Но «Володя», философ Владимир Соловьев, скончался: М. С. редактирует книги его2, приобщая нас к черновикам, выволакивая из потертых портфелей пуки пожелтевшей бумаги, исписанной крупным, кривым, броским почерком; щурит глаза в перемарчивый текст; сомневается: стоит ли данный набросок печатать; указывает на два почерка: крупный и бисерный, мелкий; и говорит:
— «Это — автоматическое письмо».
М. С. колебался печатать те из отрывков незаконченных статей философа-брата,
Квартира Соловьевых связалась мне с авторством. В 1901 году я колебался: кто я? Композитор, философ, биолог, поэт, литератор иль критик?

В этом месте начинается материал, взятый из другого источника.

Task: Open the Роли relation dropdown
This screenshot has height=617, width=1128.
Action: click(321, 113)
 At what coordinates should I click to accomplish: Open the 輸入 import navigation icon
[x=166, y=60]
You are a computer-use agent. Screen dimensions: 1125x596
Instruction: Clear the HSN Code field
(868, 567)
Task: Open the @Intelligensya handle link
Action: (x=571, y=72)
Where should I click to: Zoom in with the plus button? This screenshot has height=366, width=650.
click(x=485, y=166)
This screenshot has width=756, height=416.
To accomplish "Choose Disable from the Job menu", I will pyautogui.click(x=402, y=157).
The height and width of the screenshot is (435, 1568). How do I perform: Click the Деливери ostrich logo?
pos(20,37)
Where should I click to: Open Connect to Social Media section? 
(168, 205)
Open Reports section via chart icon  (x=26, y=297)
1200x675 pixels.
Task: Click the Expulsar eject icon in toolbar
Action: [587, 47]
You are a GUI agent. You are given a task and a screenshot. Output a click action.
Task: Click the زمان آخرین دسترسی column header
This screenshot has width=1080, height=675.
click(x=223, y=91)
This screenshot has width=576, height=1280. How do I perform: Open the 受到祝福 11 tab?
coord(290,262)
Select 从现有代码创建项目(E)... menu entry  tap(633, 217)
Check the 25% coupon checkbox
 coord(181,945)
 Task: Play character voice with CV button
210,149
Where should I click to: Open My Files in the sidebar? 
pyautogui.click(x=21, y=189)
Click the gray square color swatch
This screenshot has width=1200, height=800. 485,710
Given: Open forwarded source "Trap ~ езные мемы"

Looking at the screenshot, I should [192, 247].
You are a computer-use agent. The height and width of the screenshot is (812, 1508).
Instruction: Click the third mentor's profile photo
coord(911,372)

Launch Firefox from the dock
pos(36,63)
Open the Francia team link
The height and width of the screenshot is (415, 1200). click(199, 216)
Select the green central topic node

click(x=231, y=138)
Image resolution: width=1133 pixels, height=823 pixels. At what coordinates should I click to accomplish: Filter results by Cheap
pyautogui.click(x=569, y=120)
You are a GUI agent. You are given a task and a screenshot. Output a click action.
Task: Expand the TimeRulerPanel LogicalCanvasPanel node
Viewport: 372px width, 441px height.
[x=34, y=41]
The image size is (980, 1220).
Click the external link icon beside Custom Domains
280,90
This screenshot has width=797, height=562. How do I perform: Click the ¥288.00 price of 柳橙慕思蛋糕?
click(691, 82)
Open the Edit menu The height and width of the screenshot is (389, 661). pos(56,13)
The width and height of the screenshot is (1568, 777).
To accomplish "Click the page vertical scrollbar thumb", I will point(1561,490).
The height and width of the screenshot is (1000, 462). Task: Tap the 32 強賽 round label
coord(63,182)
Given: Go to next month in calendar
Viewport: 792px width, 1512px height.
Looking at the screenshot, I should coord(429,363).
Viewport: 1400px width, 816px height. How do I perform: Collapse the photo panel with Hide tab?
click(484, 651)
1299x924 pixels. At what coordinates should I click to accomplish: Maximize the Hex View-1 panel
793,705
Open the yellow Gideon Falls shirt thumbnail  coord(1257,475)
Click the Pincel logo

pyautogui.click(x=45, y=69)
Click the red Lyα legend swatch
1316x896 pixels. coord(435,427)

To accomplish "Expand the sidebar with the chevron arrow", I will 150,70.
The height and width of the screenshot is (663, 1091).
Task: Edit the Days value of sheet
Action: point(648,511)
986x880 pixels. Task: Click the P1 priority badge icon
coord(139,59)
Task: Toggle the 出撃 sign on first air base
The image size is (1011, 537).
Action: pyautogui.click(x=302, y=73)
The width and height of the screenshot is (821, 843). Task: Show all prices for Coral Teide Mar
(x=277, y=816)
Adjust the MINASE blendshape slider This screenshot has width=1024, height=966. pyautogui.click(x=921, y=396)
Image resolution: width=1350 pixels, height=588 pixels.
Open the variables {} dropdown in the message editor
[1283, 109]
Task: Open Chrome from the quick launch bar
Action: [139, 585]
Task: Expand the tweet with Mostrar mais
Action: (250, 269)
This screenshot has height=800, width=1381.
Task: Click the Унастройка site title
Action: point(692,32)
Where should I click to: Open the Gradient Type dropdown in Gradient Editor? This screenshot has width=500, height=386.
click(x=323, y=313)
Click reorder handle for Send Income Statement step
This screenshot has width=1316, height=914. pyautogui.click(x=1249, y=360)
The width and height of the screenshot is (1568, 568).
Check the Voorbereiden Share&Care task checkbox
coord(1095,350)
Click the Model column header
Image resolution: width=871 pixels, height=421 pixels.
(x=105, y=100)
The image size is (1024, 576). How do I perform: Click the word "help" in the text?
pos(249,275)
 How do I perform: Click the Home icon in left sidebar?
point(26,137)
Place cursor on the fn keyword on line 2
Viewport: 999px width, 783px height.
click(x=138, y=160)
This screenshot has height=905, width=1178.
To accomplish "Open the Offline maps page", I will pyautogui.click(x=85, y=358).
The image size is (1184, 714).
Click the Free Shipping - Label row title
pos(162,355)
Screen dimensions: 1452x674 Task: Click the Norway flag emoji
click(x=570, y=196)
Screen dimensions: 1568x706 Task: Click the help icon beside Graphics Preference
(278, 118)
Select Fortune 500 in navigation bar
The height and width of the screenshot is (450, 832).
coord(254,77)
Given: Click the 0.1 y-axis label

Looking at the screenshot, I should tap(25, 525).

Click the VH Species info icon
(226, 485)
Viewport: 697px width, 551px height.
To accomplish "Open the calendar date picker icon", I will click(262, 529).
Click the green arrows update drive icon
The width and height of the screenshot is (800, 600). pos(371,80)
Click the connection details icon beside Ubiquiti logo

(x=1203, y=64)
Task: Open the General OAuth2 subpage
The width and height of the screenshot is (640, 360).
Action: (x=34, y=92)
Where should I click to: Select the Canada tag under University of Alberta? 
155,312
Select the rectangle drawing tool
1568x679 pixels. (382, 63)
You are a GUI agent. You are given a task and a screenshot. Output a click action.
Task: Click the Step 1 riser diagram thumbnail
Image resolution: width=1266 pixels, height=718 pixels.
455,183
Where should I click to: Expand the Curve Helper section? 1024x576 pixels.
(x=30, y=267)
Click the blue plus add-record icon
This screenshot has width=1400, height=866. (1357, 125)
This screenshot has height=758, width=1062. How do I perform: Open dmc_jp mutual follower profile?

Я в «критика», даже в «философа» больше верил, чем в «литератора»; вылазки — показ отцу слабоватых стихов и «Симфонии» другу — посеяли сомнения в собственном «таланте»: отец стихи — осмеял; друг откровенно отметил, что я-де не писатель вовсе.
Не будь Соловьевых, «писатель» к 1903 году совсем бы исчез с горизонта; но Соловьевы меня тут поддержали всемерно; Сереже, еще гимназистом, читал я убогие кропанья свои, приведя его в бурный восторг; и его карандаш, разрывая страницу, влепил: «Пре-вос-ход-но!»4
Каракуля мальчика в тот момент явилась решающею поддержкой; но я умолял моего юного друга: таить мое авторство; он долго таил; но потом проговорился родителям; и они притянули меня: им читать; О. М. нравилась моя убогая проза; М. С. помалкивал со сдержанной благосклонностью; а за стихи — смесь Бальмонта, Верлена и Фета — таки и журил, не любя ни декадентов, ни романтиков; ну, а О. М. — та отзывалась на весь романтический фронт: от баллад Жуковского, от поэзии Оссиана до «Песенок» М. Метерлинка;5 ей нравились в моей поэзии совершенно по-детски поданные багровые луны, самоубийцы, вампиры и прочие «жути».
Я же задумывал космическую эпопею, дичайшими фразами перестранняя текст: из всех сил; окончив этот «шедевр», я увидел, что стиль не дорос до мировой поэмы:6 и тогда я начал смыкать сюжет до… субъективных импровизаций и просто сказочки; ее питали: мелодии Грига и собственные импровизации на рояле; сильно действовал романс «Королевна» Грига; лесные чащи были навеяны балладою Грига, легшей в основу второй и третьей части «Симфонии».
Из этих юношеских упражнений возникла «Северная симфония» к концу 1900 года7.
Она — первый итог ряда импровизированных мною классов; сперва осаждаю я ритм, стараясь выявить звучание подбором каких угодно слов; потом я стараюсь свои ритмы раскрасить; меня интересуют образы, а не их словесное оформление; словарь еще жалок; напев да образ: без всего прочего; О. М. это нравилось; М. С, сторонник классической четкости, видел в стряпне моей неочищенные огородные овощи к будущим «блюдам».
Позднее уже образ во мне отделяется от напева: он, так сказать, членится; и я собираю метафоры; увлечение ими своего рода спорт; в этом себе самому устроенном классе я — главным образом глаз, как в первом классе своем я — главным образом ухо; «писателя» — все еще нет.